Peninsula College, a community college based in Port Angeles, opened its first Port Townsend campus in 2004. It moved to Fort Worden in September 2016 following $6 million in renovations to an existing building. Fort Worden was also home to a branch of Goddard College, a private online college that established its Port Townsend campus in 2005. The college closed all of its campuses in 2024. Other adult educational organizations in the city include Centrum, Northwind Art, and the Port Townsend School of Woodworking.

==Media==

The city is home to the Port Townsend Leader, a weekly newspaper that has been published in Port Townsend since 1889. It was preceded by other newspapers, including the Port Townsend Register in 1859. The Peninsula Daily News, a daily newspaper based in Port Angeles, also covers the area. The libertarian magazine Liberty was founded in Port Townsend.

Port Townsend is within the broadcast range of radio stations in Victoria, British Columbia, and has its own local stations. KPTZ was founded in 2011 as a nonprofit community station and is based in the city. A second local station, KROH, was founded the same year to broadcast Christian programming.

The city has been used as a location for several film and television productions. An Officer and a Gentleman, released in 1982, was partially shot at Fort Worden and other locations around the city. It was followed by Snow Falling on Cedars (1999), Enough (2002), and The Ring (2002).

==Infrastructure==

===Transportation===

Port Townsend lies along State Route 20, a major highway that connects the Olympic Peninsula to the northern regions of the state. The highway terminates at 13 mi to the southwest at a junction with U.S. Route 101 (US 101) in Discovery Bay. US 101 continues west towards Port Angeles and south to Olympia. From the city, State Route 20 crosses the Admiralty Inlet to Whidbey Island via the Port Townsend–Coupeville ferry, part of the Washington State Ferries system. The ferry carries walk-on passengers and vehicular traffic, the latter of which requires an advance reservation for most of its capacity. The route is also prone to cancellations during stormy weather and high winds.
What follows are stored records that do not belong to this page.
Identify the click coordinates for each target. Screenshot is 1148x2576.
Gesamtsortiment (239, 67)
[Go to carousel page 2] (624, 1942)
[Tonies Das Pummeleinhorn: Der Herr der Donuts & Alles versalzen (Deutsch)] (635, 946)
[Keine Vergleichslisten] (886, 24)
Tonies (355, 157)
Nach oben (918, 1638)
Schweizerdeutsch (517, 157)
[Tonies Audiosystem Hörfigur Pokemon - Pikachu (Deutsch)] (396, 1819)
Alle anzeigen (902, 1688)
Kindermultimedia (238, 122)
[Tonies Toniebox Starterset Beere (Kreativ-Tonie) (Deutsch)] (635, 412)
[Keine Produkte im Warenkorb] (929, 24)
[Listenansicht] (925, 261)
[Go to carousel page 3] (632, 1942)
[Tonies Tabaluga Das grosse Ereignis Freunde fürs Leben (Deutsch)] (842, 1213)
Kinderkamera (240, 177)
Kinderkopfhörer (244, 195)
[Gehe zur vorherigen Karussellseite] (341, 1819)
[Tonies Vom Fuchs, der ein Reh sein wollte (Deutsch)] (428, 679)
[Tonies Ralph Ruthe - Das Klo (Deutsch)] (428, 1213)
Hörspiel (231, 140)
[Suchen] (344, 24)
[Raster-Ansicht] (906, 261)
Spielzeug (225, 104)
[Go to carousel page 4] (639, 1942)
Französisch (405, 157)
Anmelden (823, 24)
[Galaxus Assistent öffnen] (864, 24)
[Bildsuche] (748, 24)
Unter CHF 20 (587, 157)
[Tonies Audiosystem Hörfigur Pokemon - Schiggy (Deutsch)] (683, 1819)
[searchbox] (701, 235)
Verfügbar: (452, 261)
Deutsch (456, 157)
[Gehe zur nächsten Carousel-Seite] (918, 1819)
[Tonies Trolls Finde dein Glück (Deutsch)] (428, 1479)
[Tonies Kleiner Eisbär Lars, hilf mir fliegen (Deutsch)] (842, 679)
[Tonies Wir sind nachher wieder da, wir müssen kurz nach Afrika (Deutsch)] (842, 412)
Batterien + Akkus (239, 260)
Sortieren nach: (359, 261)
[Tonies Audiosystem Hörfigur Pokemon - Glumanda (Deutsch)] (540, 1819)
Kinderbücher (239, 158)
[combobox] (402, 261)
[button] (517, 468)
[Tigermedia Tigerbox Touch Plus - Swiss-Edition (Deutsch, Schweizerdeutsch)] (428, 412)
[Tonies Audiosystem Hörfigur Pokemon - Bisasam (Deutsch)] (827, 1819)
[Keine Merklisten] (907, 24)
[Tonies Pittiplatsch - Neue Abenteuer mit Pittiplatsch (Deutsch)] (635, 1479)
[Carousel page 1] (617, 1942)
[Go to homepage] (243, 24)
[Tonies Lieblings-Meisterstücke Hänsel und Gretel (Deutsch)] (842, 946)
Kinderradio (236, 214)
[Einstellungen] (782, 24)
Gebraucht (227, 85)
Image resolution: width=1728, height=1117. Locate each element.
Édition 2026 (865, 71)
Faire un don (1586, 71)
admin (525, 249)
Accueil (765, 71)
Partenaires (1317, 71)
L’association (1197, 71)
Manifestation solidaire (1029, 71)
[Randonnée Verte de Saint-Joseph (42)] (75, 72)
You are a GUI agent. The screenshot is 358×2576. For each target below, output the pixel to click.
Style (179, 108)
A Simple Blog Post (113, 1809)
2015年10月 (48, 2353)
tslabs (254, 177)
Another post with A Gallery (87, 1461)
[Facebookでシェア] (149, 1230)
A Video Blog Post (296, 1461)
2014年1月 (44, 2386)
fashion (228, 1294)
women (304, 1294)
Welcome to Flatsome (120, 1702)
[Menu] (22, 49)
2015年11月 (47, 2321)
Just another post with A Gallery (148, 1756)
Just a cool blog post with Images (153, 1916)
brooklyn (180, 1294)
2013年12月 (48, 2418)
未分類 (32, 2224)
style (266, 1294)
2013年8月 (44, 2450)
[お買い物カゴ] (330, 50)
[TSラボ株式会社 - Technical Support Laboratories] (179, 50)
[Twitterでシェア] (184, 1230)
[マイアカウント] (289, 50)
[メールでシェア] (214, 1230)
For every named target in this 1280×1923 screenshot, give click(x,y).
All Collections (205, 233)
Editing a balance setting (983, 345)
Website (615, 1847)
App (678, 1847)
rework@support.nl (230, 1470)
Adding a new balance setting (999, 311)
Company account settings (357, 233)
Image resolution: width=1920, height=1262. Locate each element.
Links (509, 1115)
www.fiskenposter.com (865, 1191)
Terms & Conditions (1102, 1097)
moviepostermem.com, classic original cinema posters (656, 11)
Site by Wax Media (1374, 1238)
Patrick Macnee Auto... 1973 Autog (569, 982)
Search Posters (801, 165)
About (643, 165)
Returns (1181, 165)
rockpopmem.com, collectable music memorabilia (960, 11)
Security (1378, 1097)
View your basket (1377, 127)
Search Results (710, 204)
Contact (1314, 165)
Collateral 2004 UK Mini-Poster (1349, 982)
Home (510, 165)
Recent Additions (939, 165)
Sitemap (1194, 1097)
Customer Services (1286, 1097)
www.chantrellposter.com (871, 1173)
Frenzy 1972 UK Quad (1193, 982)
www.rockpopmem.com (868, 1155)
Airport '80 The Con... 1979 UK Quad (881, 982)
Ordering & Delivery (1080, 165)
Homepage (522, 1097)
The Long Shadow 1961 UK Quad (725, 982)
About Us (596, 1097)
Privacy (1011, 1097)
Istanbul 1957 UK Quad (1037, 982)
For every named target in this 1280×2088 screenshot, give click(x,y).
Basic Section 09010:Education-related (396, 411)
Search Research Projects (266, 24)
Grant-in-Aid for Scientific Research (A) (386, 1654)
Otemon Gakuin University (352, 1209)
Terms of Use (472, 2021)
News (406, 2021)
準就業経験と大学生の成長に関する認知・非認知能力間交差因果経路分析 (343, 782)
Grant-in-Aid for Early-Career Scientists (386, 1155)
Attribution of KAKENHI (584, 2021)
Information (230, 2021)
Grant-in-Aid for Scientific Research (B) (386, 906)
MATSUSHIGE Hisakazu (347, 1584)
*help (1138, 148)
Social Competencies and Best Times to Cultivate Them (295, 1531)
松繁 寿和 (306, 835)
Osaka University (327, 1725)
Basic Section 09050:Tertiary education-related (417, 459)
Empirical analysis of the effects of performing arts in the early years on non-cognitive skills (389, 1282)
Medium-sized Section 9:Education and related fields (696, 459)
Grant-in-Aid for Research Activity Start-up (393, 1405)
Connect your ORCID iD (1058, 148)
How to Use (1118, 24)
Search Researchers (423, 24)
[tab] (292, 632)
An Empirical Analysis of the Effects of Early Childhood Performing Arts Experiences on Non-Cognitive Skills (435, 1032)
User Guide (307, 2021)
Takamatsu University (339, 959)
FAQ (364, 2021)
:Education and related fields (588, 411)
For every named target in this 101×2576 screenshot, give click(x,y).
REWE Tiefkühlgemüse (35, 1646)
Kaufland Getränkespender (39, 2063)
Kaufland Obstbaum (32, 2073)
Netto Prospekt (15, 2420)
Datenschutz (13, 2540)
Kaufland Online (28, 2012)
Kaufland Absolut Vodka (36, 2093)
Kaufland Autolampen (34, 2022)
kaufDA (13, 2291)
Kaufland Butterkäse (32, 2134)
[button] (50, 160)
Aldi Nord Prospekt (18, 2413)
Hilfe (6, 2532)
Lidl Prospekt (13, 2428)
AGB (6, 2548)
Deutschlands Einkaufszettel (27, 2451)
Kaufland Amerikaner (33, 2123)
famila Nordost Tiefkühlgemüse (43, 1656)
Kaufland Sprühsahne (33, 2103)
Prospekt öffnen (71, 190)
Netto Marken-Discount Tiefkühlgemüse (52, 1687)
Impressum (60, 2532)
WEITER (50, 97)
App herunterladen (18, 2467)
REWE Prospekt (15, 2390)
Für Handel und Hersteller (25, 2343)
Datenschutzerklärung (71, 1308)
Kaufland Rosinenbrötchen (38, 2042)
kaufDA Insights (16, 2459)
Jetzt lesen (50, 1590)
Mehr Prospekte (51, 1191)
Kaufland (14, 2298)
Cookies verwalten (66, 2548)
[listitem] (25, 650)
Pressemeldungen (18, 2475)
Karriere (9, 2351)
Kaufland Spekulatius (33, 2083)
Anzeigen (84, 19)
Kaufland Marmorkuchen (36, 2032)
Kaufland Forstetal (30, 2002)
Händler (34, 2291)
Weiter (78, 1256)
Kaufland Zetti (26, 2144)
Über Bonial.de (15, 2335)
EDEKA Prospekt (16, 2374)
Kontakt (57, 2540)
The city is also served by Jefferson Transit, a local public transit system that operates buses within Port Townsend and to adjacent areas. Its routes include service to Sequim, Brinnon, Kingston, and Poulsbo with onward connections to other transit systems. Jefferson Transit was established by a voter-approved ballot measure in 1980 and is funded by a sales tax within the county. It replaced an earlier private bus system in Port Townsend that traced its origin to early jitney services in the 1910s. Jefferson Transit became fare-free in 2020.

==Notable people==
- Tom Baker, baseball player
- Wayne Bastrup, actor and musician
- William A. Bugge, civil engineer and highway commissioner
- Daniel James Brown, author
- Luke Burbank, radio host
- John Edward Douglas, author
- Nick Harper, politician and state representative
- John Louis Hayden, U.S. Army officer
- Frank Herbert, author of Dune
- Anne Hirondelle, ceramic artist
- Alan James, film director and screenwriter
- Parker Lundgren, guitarist
- Howard S. McGee, U.S. Army general
- Art McLarney, baseball player
- Thomas T. Minor, politician and railroad builder
- Sue Morgan, rower and Olympian
- Jack Nagel, alpine ski racer and Olympian
- Miles Okazaki, jazz guitarist and composer
- Robin Pecknold, musician
- Francis Pettygrove, pioneer and merchant
- Annie Proulx, writer
- Marvin Glenn Shields, U.S. Navy sailor and Medal of Honor recipient
- Thaddeus S. Smith, U.S. Army soldier and Medal of Honor recipient
- Artis the Spoonman, street performer
- John Stroeder, basketball player
- John Weir Troy, politician
- Jim Whittaker, mountaineer and first American to summit Mount Everest
- Kimba Wood, U.S. federal judge
- Elizabeth Anne Scarborough, author

==Sister cities==
Port Townsend is twinned with Ichikawa, Hyōgo, Japan. A group of local students participate in an exchange with this city during the summer.

According to the Washington State Lieutenant Governor's website, Port Townsend also has a sister city relationship with Jalapa, Nicaragua, though the city's website does not reflect this.